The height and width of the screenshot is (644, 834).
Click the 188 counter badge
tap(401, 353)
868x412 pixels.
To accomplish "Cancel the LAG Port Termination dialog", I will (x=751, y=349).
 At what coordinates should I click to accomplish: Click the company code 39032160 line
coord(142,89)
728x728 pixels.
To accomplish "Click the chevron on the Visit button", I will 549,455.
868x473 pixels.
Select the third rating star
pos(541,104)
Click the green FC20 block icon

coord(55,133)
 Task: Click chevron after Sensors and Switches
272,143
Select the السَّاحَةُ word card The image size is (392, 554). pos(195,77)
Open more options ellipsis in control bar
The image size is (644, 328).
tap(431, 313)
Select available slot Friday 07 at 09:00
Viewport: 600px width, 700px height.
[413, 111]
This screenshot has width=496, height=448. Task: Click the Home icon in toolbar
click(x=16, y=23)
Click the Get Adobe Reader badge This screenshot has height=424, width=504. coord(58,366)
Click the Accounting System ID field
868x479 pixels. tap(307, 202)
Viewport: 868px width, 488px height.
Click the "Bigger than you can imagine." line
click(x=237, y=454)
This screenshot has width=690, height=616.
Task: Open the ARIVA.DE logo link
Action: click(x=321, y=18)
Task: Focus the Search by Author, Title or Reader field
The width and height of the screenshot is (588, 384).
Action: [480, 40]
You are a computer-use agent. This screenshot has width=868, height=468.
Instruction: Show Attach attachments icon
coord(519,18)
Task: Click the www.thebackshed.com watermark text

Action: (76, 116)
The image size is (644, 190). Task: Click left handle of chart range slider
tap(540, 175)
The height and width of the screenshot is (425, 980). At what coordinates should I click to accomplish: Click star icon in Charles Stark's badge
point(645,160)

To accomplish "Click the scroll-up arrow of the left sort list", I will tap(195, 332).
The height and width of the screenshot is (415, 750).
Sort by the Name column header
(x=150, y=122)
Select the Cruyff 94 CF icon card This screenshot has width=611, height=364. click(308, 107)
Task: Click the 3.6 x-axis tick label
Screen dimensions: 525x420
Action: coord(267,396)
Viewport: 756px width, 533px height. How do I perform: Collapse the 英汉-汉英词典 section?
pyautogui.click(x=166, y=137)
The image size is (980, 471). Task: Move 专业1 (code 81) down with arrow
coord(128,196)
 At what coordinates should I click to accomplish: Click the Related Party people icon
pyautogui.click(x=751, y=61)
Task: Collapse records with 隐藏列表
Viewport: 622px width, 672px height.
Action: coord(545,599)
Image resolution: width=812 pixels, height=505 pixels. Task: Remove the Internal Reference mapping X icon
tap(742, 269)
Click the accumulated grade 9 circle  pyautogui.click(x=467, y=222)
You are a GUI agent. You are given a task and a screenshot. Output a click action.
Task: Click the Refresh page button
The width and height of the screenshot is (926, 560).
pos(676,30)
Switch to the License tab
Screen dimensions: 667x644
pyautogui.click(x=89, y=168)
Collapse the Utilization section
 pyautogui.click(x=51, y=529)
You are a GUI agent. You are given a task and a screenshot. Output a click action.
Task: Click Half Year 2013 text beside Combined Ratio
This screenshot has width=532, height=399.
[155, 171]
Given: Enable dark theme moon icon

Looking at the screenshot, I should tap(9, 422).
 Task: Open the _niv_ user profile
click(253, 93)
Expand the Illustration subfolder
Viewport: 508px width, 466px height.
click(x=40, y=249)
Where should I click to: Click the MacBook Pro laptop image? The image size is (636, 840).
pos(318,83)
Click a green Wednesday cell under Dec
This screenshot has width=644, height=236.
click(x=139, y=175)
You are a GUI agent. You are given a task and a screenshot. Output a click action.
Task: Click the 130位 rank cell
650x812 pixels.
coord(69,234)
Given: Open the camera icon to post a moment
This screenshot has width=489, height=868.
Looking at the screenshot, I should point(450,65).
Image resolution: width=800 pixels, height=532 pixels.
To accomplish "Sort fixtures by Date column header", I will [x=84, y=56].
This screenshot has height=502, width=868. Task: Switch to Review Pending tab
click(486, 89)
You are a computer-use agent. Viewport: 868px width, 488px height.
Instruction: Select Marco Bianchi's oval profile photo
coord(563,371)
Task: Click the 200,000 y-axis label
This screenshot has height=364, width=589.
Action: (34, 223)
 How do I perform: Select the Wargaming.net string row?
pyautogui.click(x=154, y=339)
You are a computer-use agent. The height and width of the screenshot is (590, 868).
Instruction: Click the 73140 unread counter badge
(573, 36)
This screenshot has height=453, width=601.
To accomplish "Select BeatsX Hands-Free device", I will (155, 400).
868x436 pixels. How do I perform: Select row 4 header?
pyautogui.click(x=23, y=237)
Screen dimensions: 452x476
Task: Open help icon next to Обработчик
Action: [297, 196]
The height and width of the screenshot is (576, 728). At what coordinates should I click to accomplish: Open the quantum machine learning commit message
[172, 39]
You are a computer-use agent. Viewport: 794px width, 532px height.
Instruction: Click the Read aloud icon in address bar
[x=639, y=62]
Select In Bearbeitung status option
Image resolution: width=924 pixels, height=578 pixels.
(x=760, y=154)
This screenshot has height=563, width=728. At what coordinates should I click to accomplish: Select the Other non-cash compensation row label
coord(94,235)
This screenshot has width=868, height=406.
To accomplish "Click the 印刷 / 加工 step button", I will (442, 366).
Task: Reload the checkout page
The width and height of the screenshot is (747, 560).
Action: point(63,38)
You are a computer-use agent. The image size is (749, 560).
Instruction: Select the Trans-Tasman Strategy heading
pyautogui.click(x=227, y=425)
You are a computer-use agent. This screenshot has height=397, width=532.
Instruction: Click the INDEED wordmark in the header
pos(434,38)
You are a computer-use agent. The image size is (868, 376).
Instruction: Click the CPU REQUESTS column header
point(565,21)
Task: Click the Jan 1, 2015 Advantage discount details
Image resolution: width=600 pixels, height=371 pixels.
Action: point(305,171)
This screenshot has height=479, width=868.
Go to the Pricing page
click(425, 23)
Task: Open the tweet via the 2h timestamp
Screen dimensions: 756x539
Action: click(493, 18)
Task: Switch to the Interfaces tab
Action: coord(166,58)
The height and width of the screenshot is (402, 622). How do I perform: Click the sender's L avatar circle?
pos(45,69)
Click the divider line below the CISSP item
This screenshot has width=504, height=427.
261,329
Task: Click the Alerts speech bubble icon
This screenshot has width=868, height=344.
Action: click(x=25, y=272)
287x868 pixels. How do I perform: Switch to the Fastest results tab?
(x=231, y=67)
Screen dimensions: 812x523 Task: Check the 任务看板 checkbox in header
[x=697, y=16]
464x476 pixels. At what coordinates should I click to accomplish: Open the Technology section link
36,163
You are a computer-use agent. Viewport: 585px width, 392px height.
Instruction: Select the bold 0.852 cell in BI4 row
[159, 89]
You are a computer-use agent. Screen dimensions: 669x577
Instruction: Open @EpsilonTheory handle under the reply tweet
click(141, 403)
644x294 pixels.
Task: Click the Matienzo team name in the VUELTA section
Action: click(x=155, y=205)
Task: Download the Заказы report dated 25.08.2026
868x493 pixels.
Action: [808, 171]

────

> [PROBLEM TO WORK ON]
For every line of the records that has the word "agent" in it, make a copy.

> [RESULT OF THIS EXERCISE]
You are a computer-use agent. This screenshot has width=868, height=468.
You are a GUI agent. You are given a task and a screenshot. Output a click action.
You are a GUI agent. You are given a task and a screenshot. Output a click action.
You are a GUI agent. You are given a task and a screenshot. Output a click action.
You are a computer-use agent. Viewport: 868px width, 488px height.
You are a computer-use agent. The height and width of the screenshot is (590, 868).
You are a computer-use agent. Viewport: 794px width, 532px height.
You are a computer-use agent. The image size is (749, 560).
You are a computer-use agent. This screenshot has height=397, width=532.
You are a computer-use agent. The image size is (868, 376).
You are a computer-use agent. Viewport: 585px width, 392px height.
You are a computer-use agent. Screen dimensions: 669x577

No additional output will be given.